* **TASK TO COMPLETE**
Rewrite every line of the data between the lines holding "You are a computer-use agent. This" and "I will 257,199.", inclusive, requests included, and scale each coordinate in the answers by 2.2, rounding to whole numbers with halves rounded up. Return only those lines, and keep all other numbers as they are.

* **Item coordinate data**
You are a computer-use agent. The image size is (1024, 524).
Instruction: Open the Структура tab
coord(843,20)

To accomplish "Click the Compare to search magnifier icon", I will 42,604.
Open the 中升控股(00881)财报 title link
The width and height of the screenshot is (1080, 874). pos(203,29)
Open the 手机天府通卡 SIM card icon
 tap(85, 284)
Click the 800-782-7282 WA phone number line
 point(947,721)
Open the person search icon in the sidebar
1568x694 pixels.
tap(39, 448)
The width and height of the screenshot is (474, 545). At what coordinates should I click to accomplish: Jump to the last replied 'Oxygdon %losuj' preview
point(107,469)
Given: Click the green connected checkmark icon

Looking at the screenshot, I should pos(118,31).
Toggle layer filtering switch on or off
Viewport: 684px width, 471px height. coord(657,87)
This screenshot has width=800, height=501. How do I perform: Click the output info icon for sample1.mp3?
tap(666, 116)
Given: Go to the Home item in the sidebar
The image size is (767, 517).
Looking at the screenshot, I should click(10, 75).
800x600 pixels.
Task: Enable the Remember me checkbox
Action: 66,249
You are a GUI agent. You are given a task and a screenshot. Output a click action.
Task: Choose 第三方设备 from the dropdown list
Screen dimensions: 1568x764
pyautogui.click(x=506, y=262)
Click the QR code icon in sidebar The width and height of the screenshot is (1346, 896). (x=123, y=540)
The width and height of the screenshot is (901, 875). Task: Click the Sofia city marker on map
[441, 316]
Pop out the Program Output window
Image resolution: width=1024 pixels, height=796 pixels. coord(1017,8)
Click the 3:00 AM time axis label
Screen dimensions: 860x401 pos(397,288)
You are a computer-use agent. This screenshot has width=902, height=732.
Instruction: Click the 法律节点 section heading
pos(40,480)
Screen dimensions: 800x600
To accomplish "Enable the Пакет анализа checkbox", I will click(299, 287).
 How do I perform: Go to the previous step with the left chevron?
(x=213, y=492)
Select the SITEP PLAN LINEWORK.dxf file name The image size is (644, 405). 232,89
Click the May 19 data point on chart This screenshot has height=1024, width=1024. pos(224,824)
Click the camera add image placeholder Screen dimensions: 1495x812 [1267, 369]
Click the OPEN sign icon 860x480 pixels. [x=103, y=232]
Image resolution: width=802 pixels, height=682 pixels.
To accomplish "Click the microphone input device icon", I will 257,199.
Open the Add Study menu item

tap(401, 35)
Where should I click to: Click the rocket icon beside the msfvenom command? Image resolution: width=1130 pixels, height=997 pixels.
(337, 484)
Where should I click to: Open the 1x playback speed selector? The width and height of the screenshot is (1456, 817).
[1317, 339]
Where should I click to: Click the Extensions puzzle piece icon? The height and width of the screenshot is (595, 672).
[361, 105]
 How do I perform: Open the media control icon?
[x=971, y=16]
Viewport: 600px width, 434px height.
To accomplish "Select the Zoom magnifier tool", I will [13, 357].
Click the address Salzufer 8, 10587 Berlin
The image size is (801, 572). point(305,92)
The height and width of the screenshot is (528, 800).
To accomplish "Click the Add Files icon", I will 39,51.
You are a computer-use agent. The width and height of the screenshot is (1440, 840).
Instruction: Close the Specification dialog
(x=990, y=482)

* **SOLUTION**
You are a computer-use agent. This screenshot has width=902, height=732.
Instruction: Click the 法律节点 section heading
pos(88,1056)
Screen dimensions: 800x600
To accomplish "Enable the Пакет анализа checkbox", I will click(658, 631).
 How do I perform: Go to the previous step with the left chevron?
(x=469, y=1082)
Select the SITEP PLAN LINEWORK.dxf file name The image size is (644, 405). 510,196
Click the May 19 data point on chart This screenshot has height=1024, width=1024. pos(493,1813)
Click the camera add image placeholder Screen dimensions: 1495x812 [2787, 812]
Click the OPEN sign icon 860x480 pixels. [x=227, y=510]
Image resolution: width=802 pixels, height=682 pixels.
To accomplish "Click the microphone input device icon", I will 565,438.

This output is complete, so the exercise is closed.